= Task to carry out =
The lines from the one containing "Given: Click the blue Z axis arrow" through the final line of the listing below are what the answer must repeat, exactly and only, leaving pictures out.

= Task data =
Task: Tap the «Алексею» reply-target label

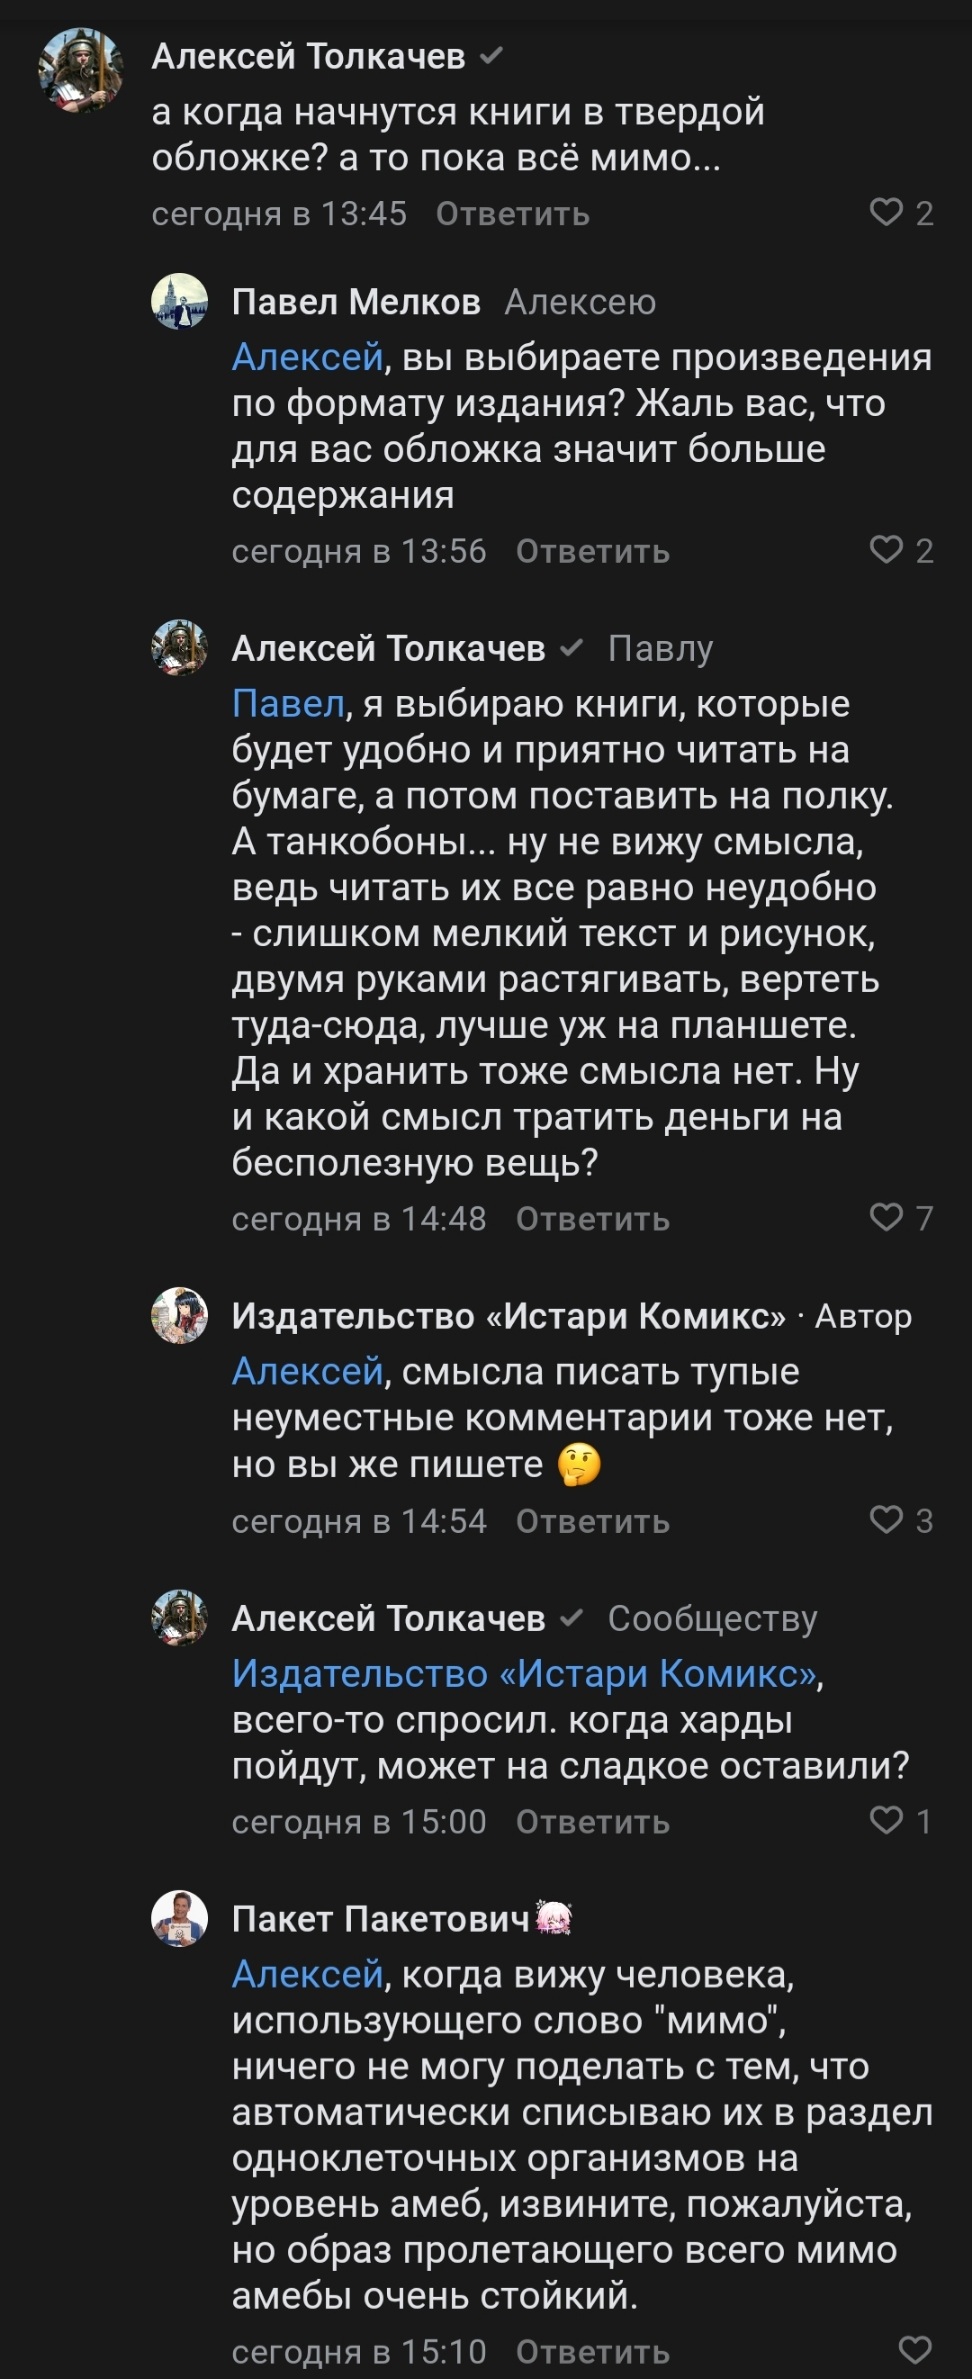Action: (580, 301)
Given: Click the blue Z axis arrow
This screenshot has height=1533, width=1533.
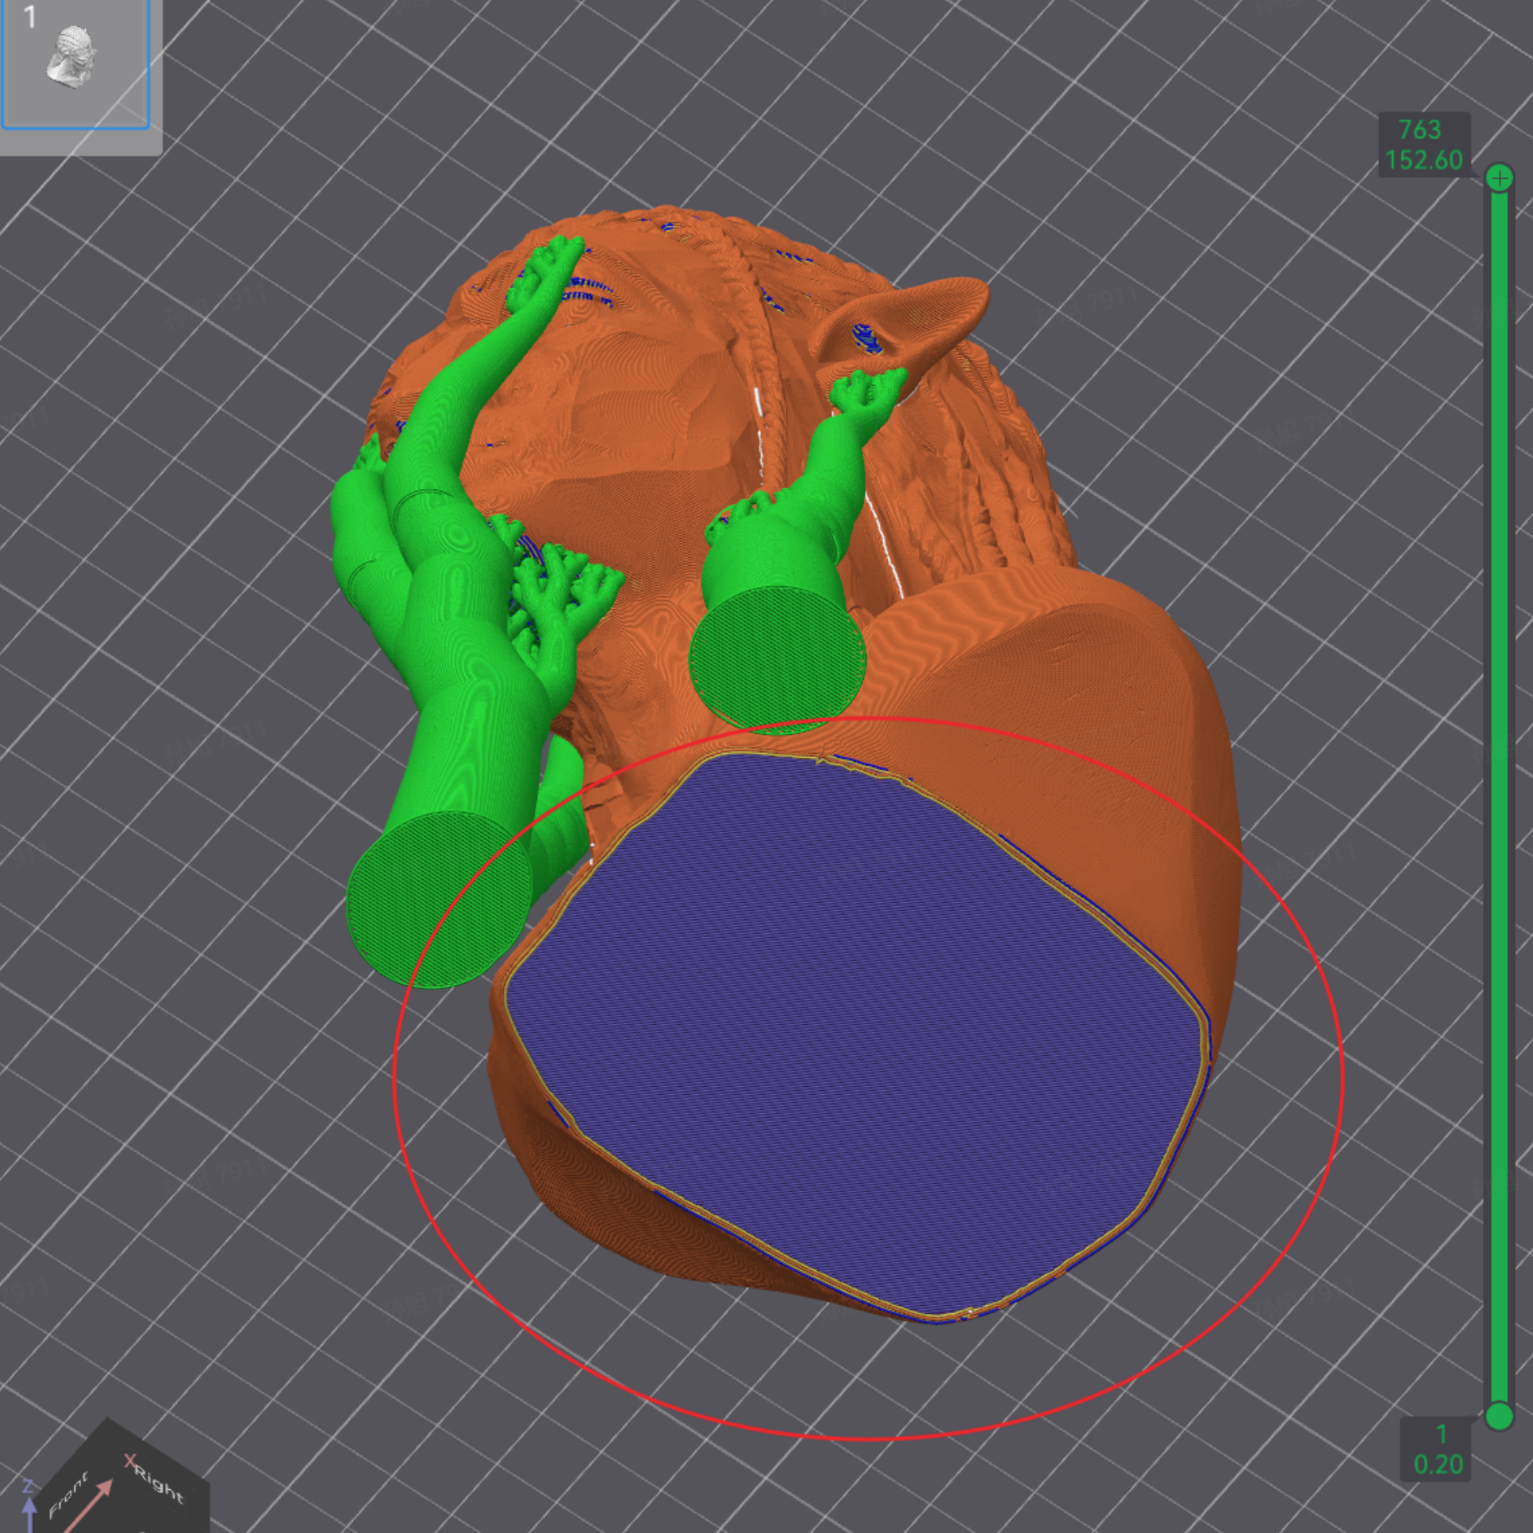Looking at the screenshot, I should pos(29,1502).
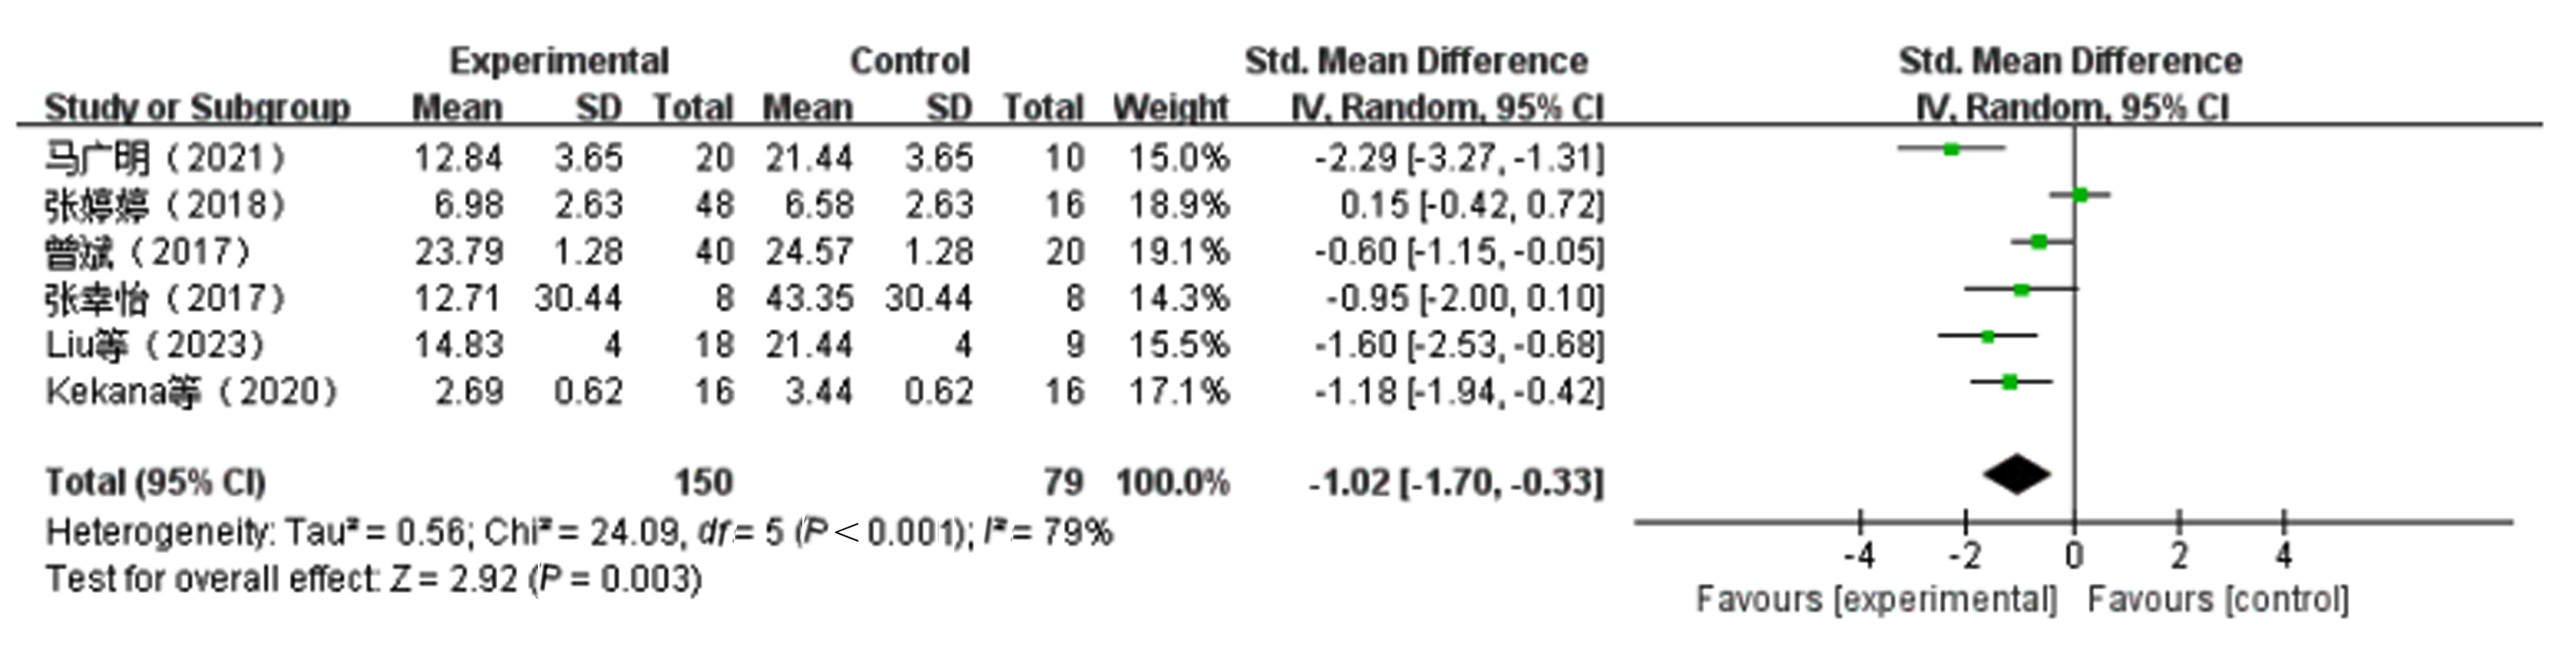This screenshot has height=651, width=2576.
Task: Select the Kekana等 (2020) study row label
Action: coord(192,391)
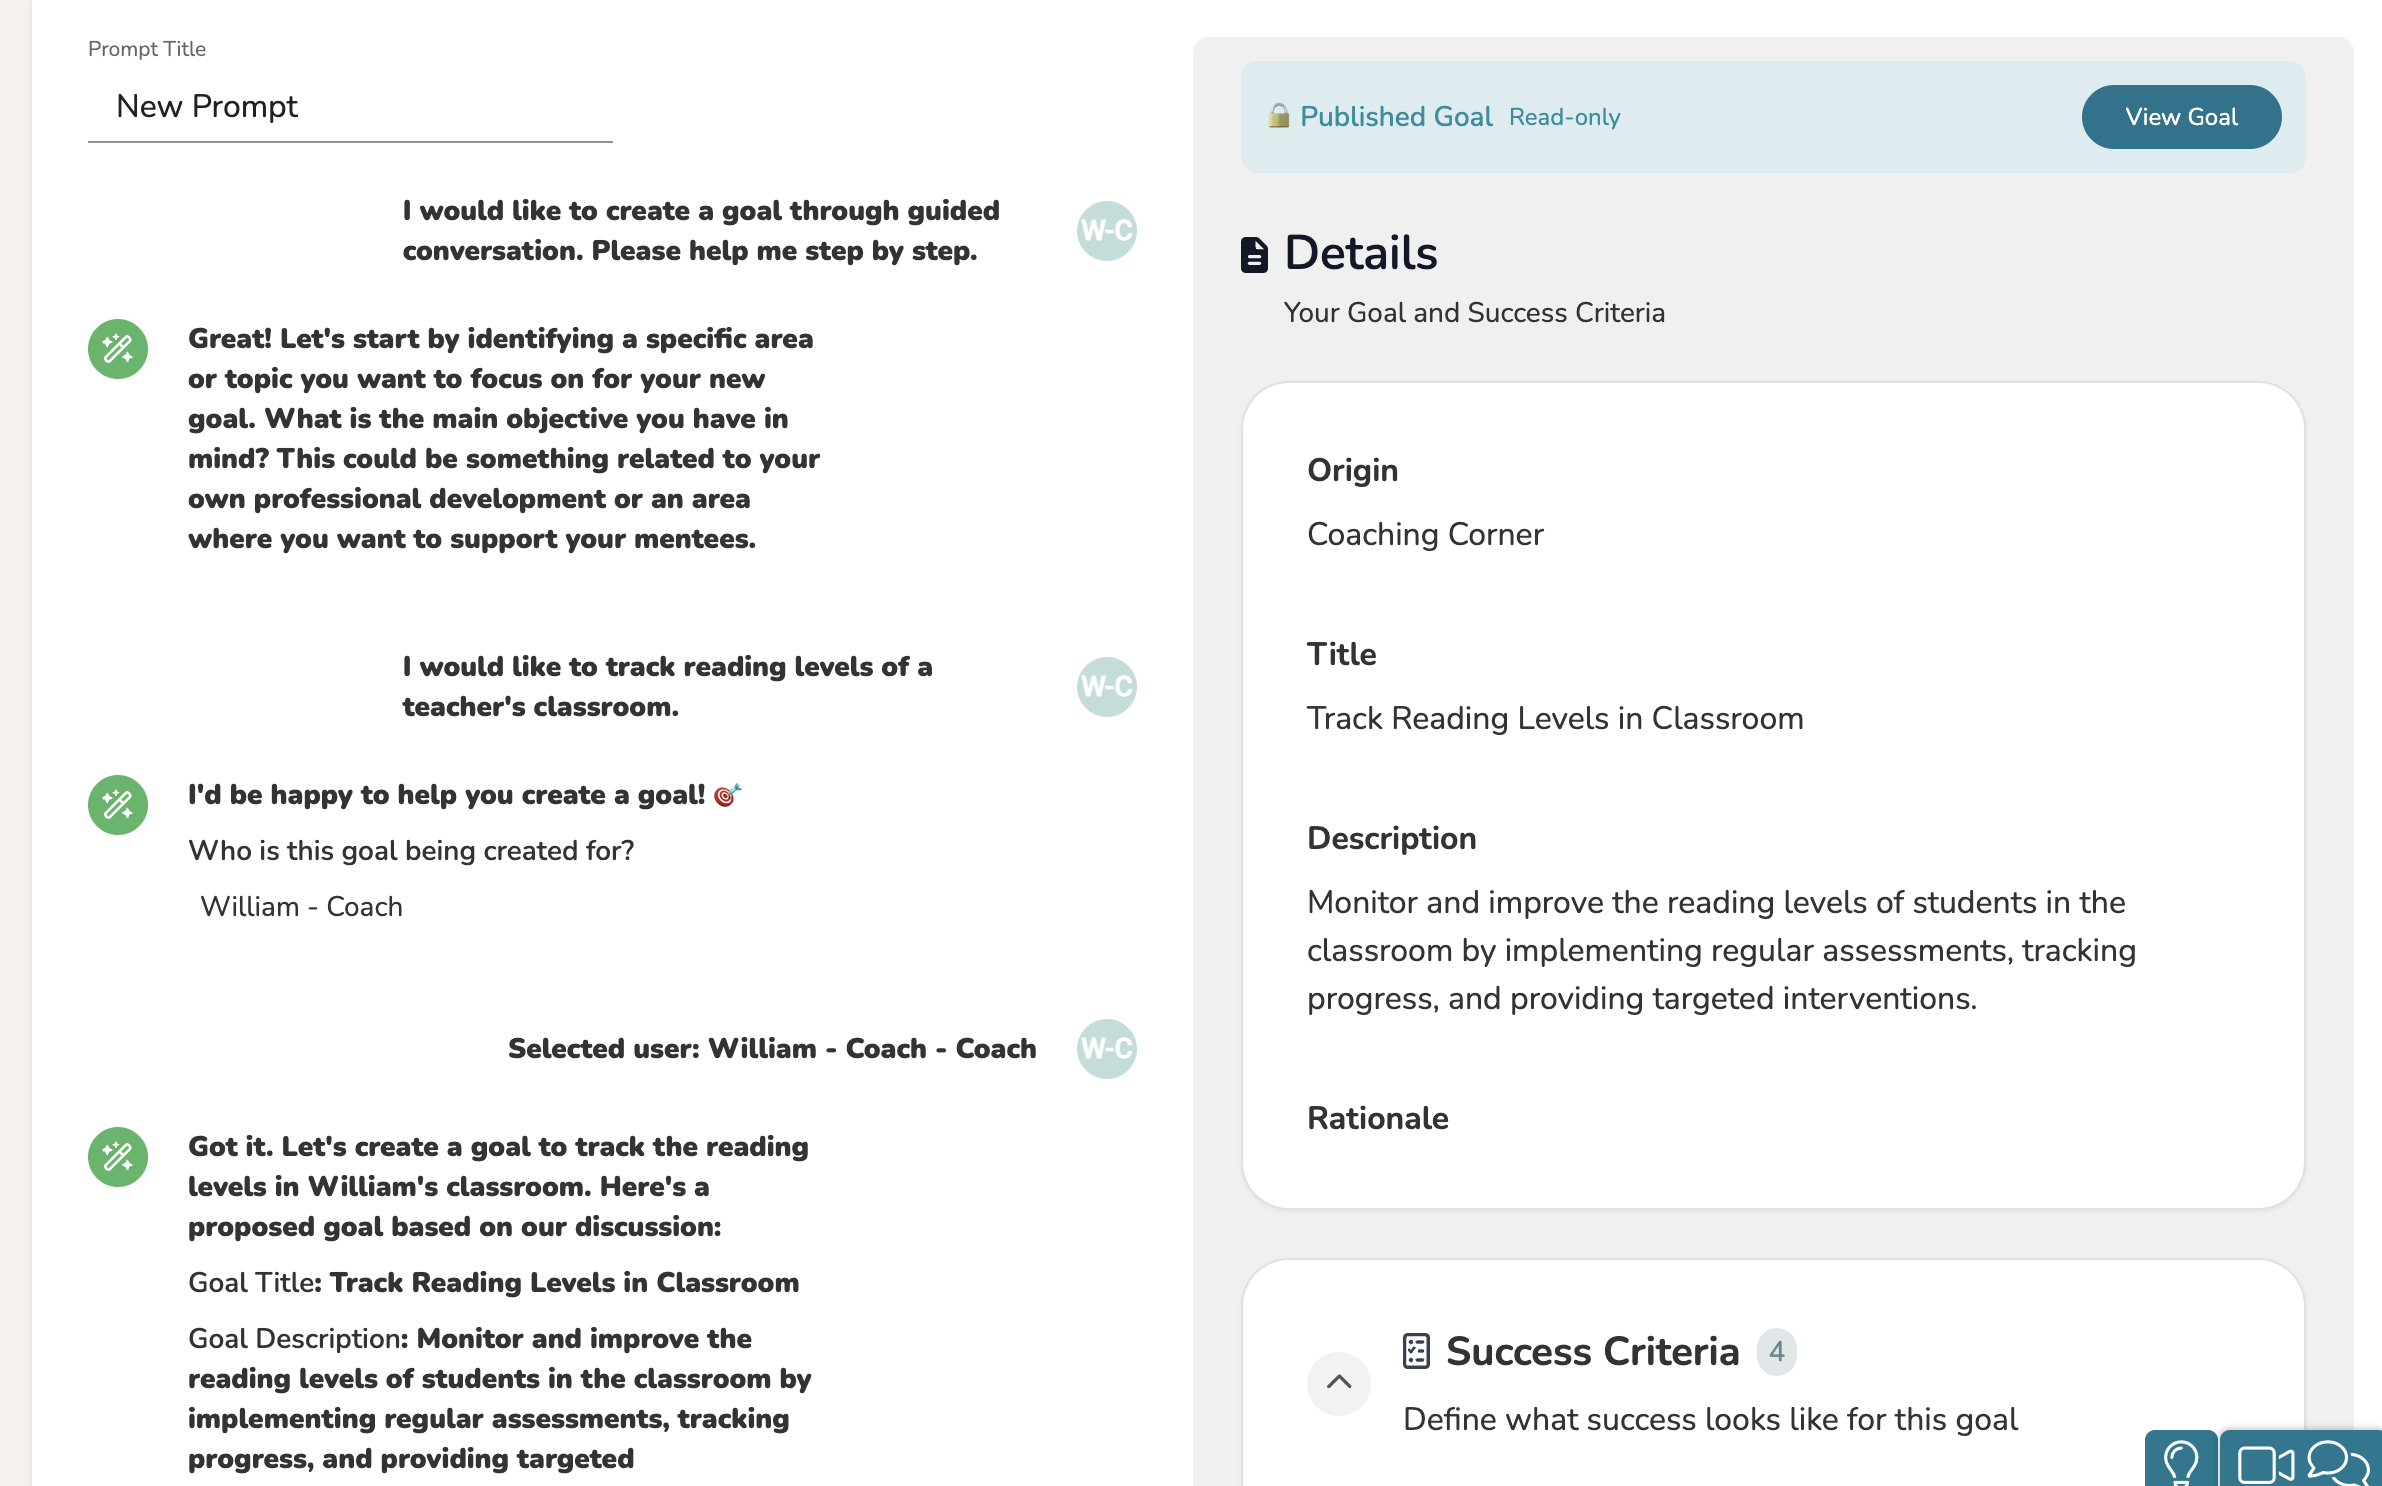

= Reply =
Given: Click the blue Z axis arrow
This screenshot has height=1533, width=1533.
Looking at the screenshot, I should pos(29,1502).
This screenshot has height=651, width=2576.
Task: Select the Kekana等 (2020) study row label
Action: coord(192,391)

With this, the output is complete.